* TEXTO FORNECIDO
O equilíbrio econômico-financeiro do contrato administrativo pressupõe a manutenção da equivalência material entre o preço avençado e a contraprestação contratada durante toda a execução, encontrando previsão no artigo 37, inciso XXI, da Constituição Federal, e na Lei nº 8.666/93.
Em se tratando da recomposição do equilíbrio, Maria Sylvia Zanella di Pietro 1 informa que, partindo do particular, a recomposição da equação econômica pode ocorrer nas hipóteses de força maior, álea administrativa e álea econômica. A álea administrativa engloba o poder de alteração unilateral do contrato pelo Estado, o “fato do príncipe”, que corresponde às medidas tomadas pela administração no uso de seu poder de império, e o “fato da administração”, que constitui ação ou omissão do Estado que incida diretamente sobre o contrato. A álea econômica, que assegura o direito ao reequilíbrio, corresponde às circunstâncias externas ao contrato, excepcionais, imprevisíveis.

* TAREFA 1
Atualize o trecho do texto sobre o equilíbrio contratual, começando nas palavras "Em se tratando" e parando logo após "contrato, excepcionais, imprevisíveis.", com "imprevisíveis" trocado por "inesperadas".
* TAREFA 2
Dê prosseguimento ao texto sobre o equilíbrio econômico-financeiro do contrato administrativo a partir da última frase apresentada.
Os registros têm origem em uma fonte distinta da do texto.

* SEÇÃO DE DADOS
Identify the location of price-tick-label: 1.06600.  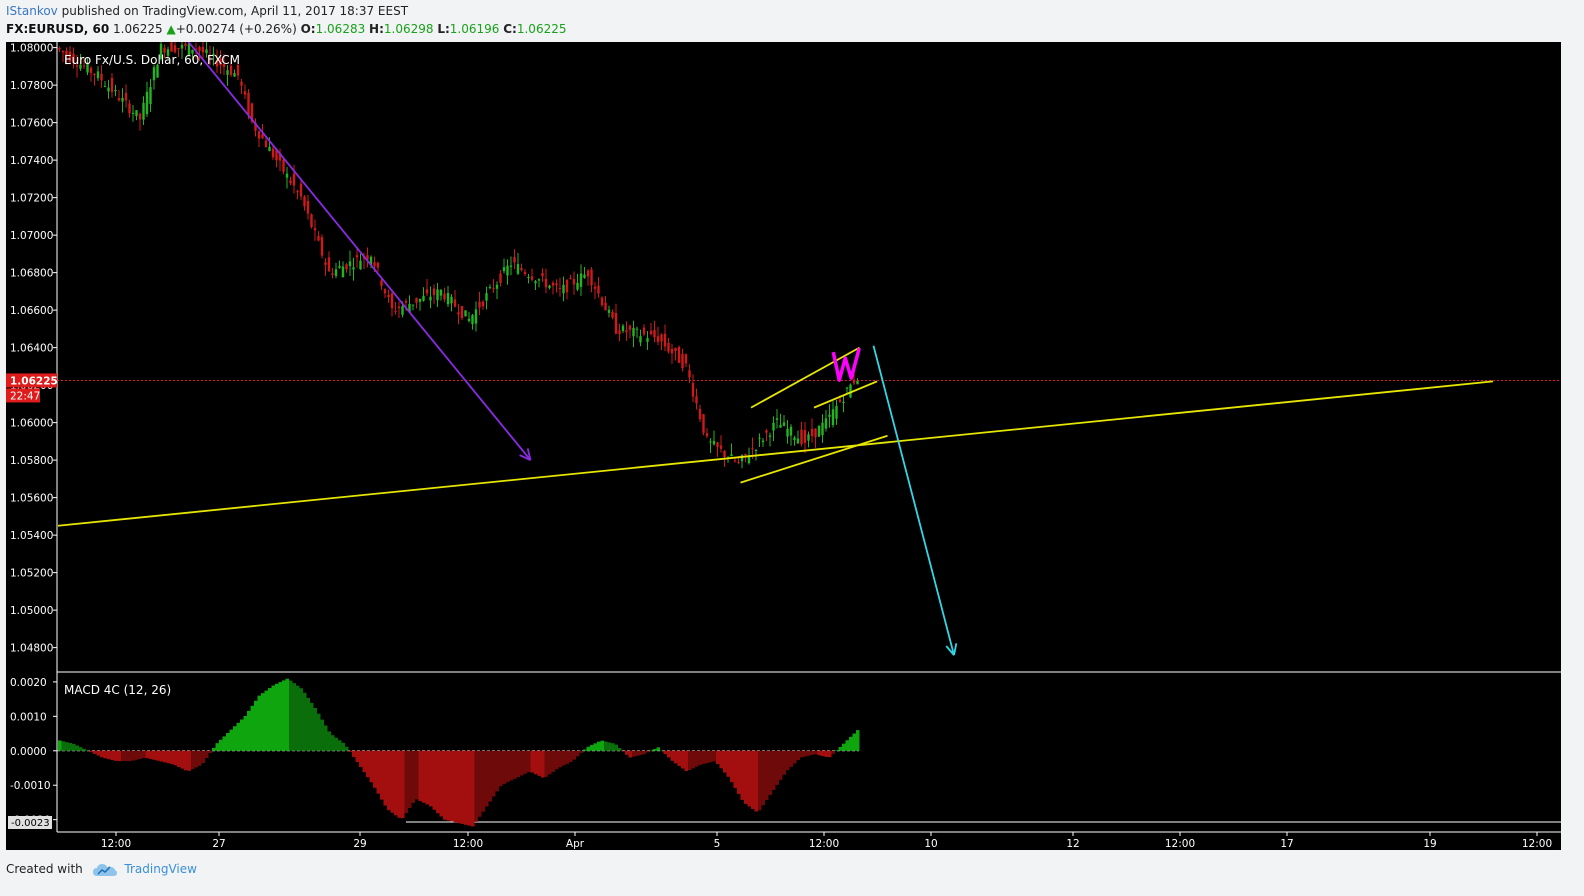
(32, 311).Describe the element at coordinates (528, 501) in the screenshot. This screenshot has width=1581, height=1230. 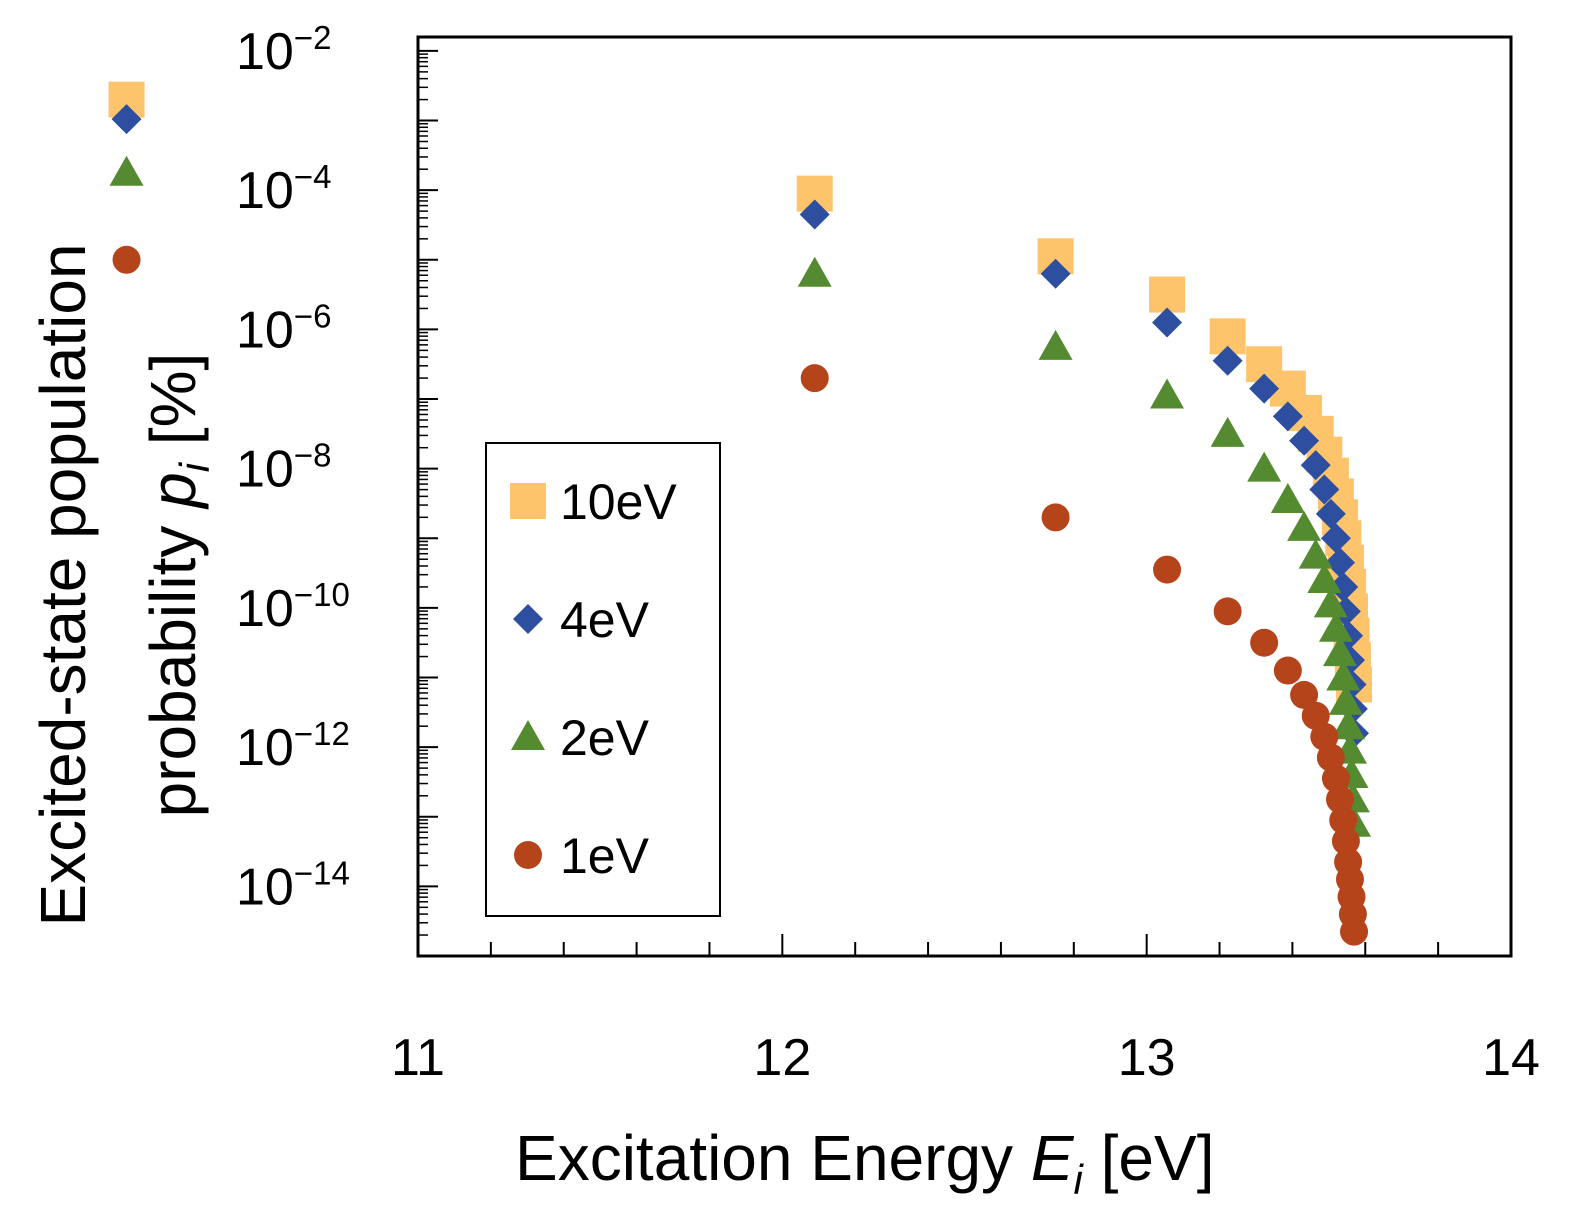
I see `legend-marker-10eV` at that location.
---
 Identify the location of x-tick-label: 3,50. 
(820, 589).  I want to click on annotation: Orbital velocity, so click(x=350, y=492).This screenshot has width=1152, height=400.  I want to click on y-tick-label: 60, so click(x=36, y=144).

* RESPOSTA 1
Em se tratando da recomposição do equilíbrio, Maria Sylvia Zanella di Pietro 1 informa que, partindo do particular, a recomposição da equação econômica pode ocorrer nas hipóteses de força maior, álea administrativa e álea econômica. A álea administrativa engloba o poder de alteração unilateral do contrato pelo Estado, o “fato do príncipe”, que corresponde às medidas tomadas pela administração no uso de seu poder de império, e o “fato da administração”, que constitui ação ou omissão do Estado que incida diretamente sobre o contrato. A álea econômica, que assegura o direito ao reequilíbrio, corresponde às circunstâncias externas ao contrato, excepcionais, inesperadas.

* RESPOSTA 2
Também pode ensejar o reequilíbrio a ocorrência de fatos previsíveis ou de efeitos previsíveis que dão azo à repactuação e à revisão, esta normalmente se faz por índices pré-estabelecidos.
A Lei de Licitações não prevê que o reequilíbrio deva favorecer unicamente o particular, embora seja esta a primeira interpretação que se faz do instituto, visto como ferramenta para proteger os interesses deste e frear a atuação do poder público, detentor de prerrogativas contratuais, bem como guarnecer esse mesmo particular dos efeitos de medidas de impacto econômico alheias à avença, ou mesmo de situações imprevistas ou imprevisíveis.
Ocorre que o reequilíbrio também deve acobertar a administração quando da ocorrência de fatos imprevisíveis ou imprevistos que alterem a equação em seu desfavor, posto que o contrato administrativo se desequilibra quando o lucro pretendido pelo particular é excessivamente minorado, assim como quando é excessivamente e injustificadamente aumentado às custas do poder público, indo de encontro ao interesse público.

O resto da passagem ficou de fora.